[WORK REQUIRED]:
Establish how many lines below contain the string "Open". Respond with that number alone.

[GIVEN ENTRIES]:
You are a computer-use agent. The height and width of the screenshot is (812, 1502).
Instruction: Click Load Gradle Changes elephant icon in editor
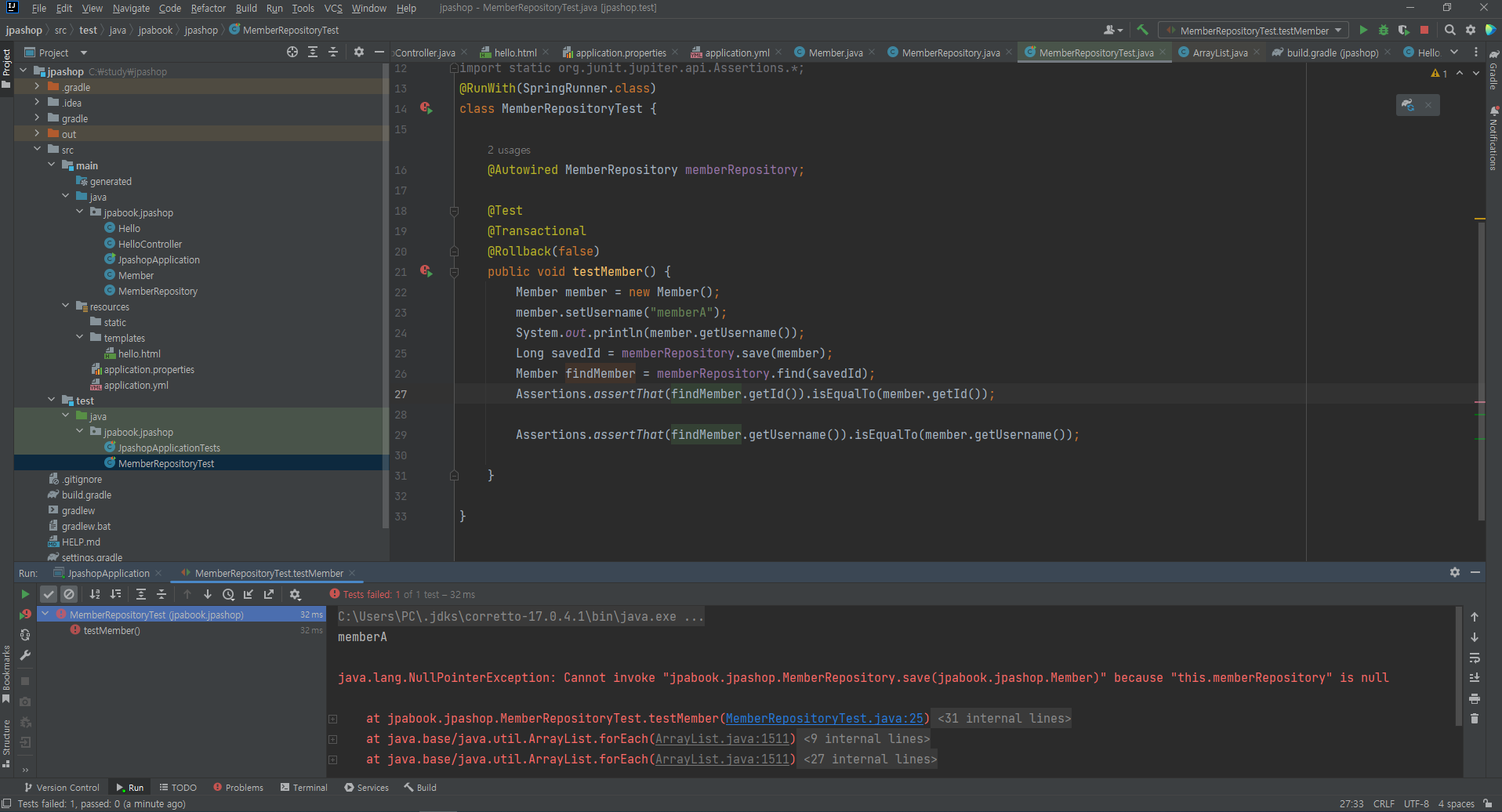coord(1409,105)
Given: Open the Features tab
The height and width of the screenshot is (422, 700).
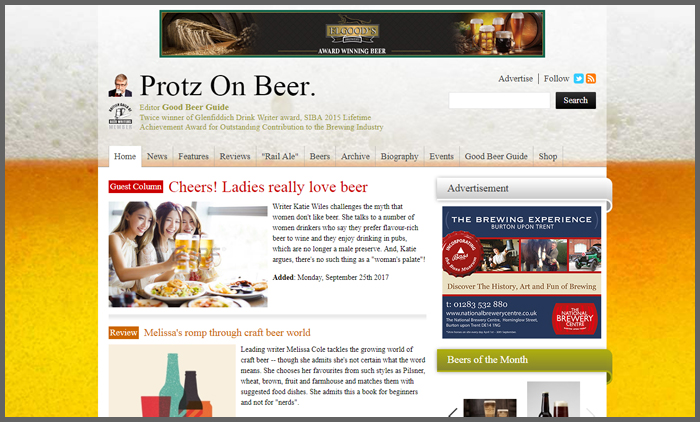Looking at the screenshot, I should [x=193, y=156].
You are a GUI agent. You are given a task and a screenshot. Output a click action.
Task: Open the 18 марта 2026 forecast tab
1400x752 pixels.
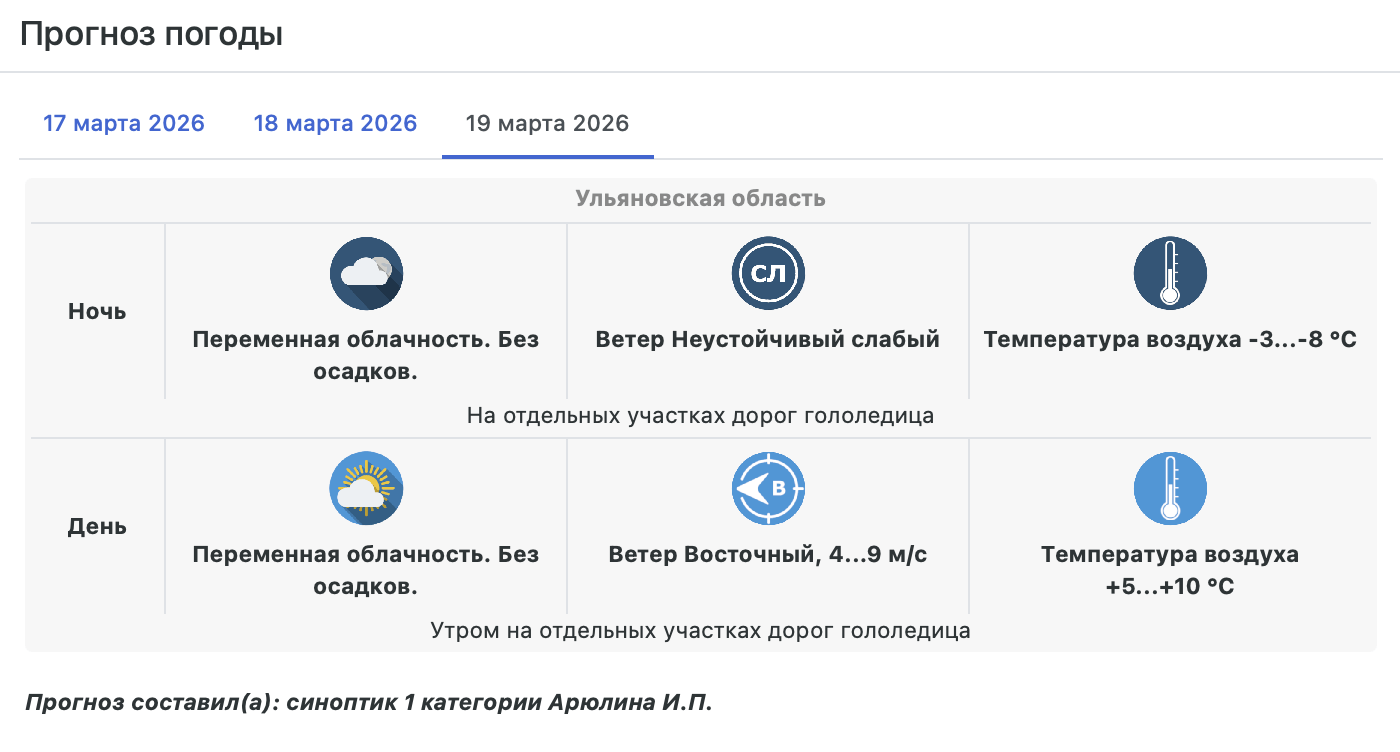(335, 124)
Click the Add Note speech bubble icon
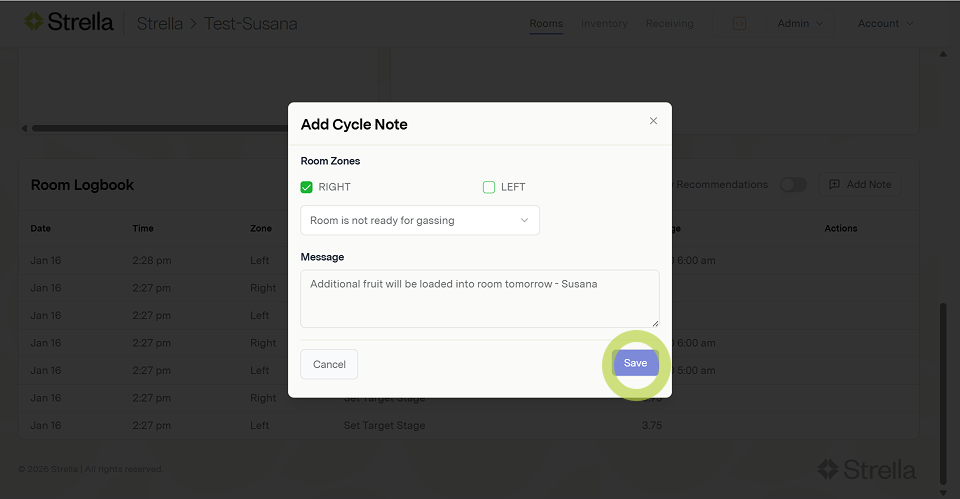 point(834,185)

[ANSWER BOX]:
2